[Records]
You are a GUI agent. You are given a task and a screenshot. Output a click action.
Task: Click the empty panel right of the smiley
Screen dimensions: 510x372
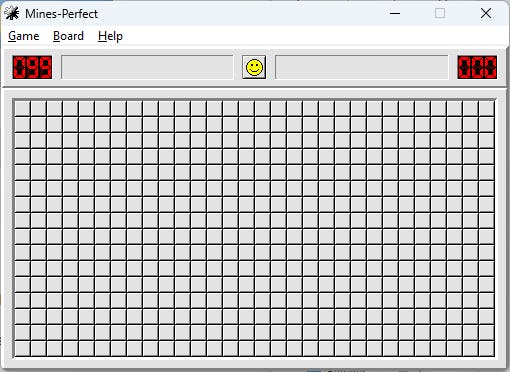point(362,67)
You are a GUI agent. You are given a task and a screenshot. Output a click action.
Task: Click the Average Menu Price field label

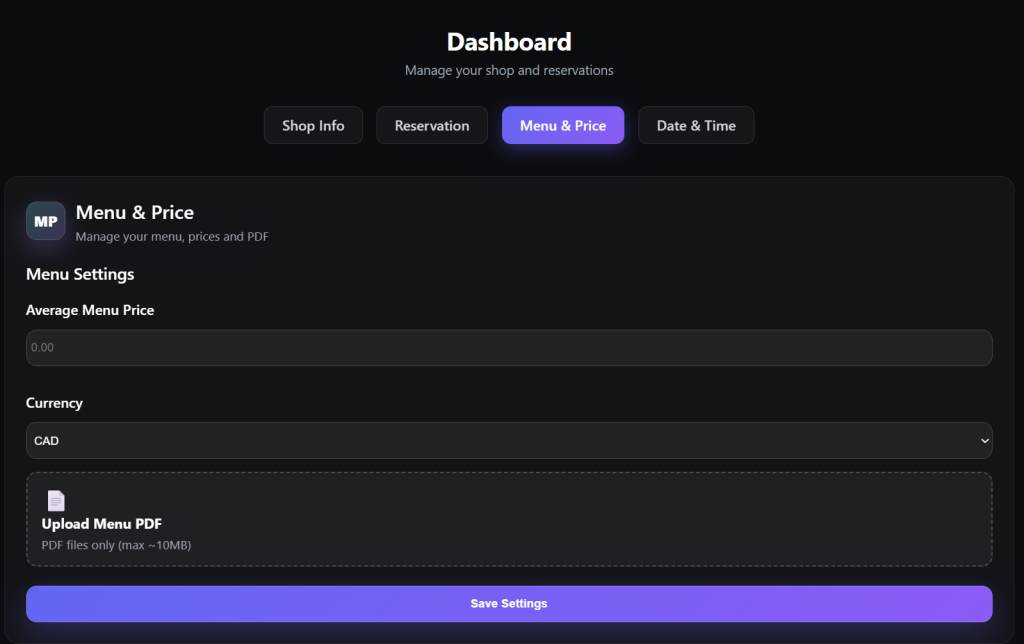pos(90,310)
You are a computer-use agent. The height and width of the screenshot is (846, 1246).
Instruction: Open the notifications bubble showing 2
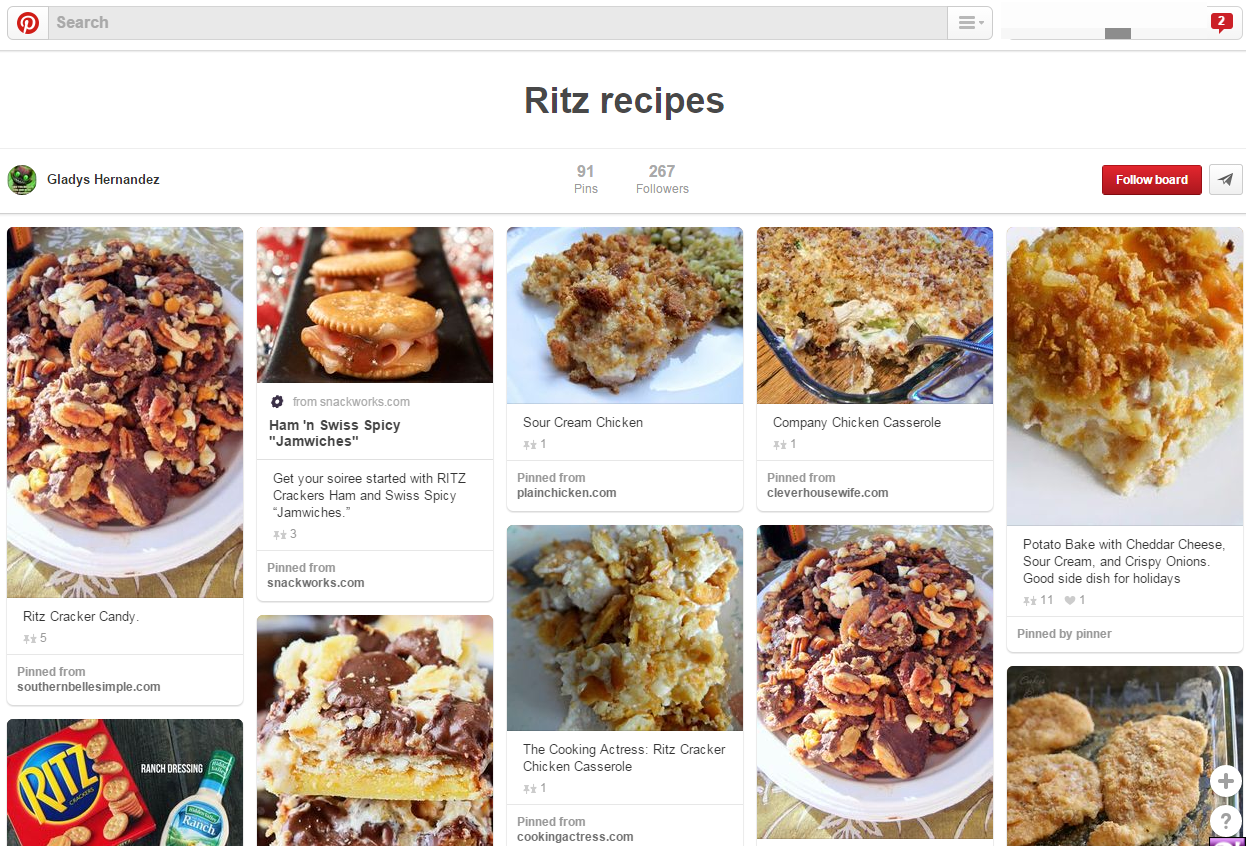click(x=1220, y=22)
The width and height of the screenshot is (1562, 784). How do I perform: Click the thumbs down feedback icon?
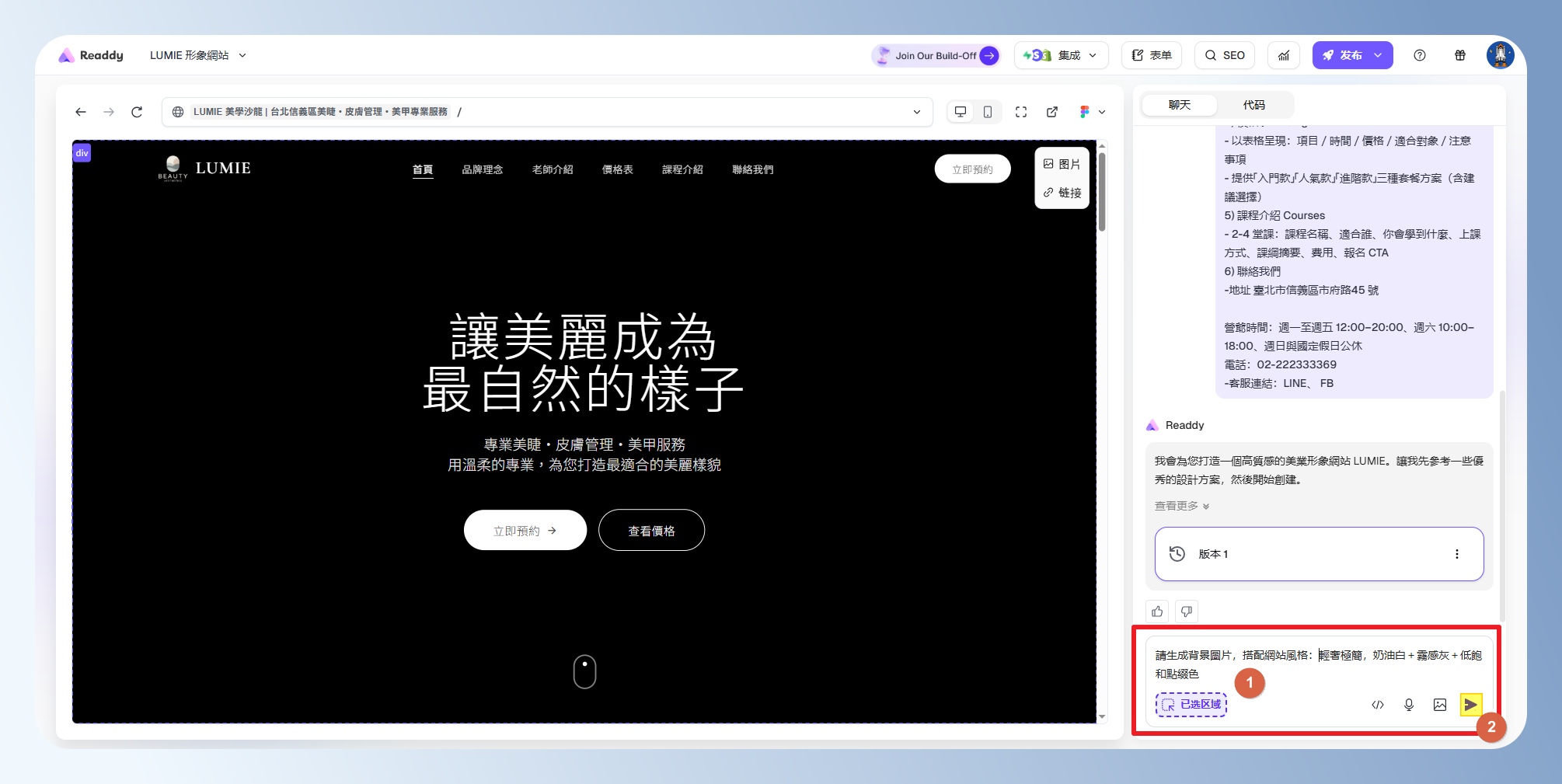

:: Exercise directions ::
Format each line of the data above as a row in a Markdown table with the columns Row and Line, skipping blank lines and leaving out the pictures.

:: The solution ::
| Row | Line |
|---|---|
| 1 | You are a GUI agent. You are given a task and a screenshot. Output a click action. |
| 2 | Task: Click the empty panel right of the smiley |
| 3 | Screen dimensions: 510x372 |
| 4 | point(362,67) |
| 5 | You are a GUI agent. You are given a task and a screenshot. Output a click action. |
| 6 | Task: Click the Average Menu Price field label |
| 7 | pos(90,310) |
| 8 | You are a computer-use agent. The height and width of the screenshot is (846, 1246). |
| 9 | Instruction: Open the notifications bubble showing 2 |
| 10 | click(x=1220, y=22) |
| 11 | The width and height of the screenshot is (1562, 784). How do I perform: Click the thumbs down feedback icon? |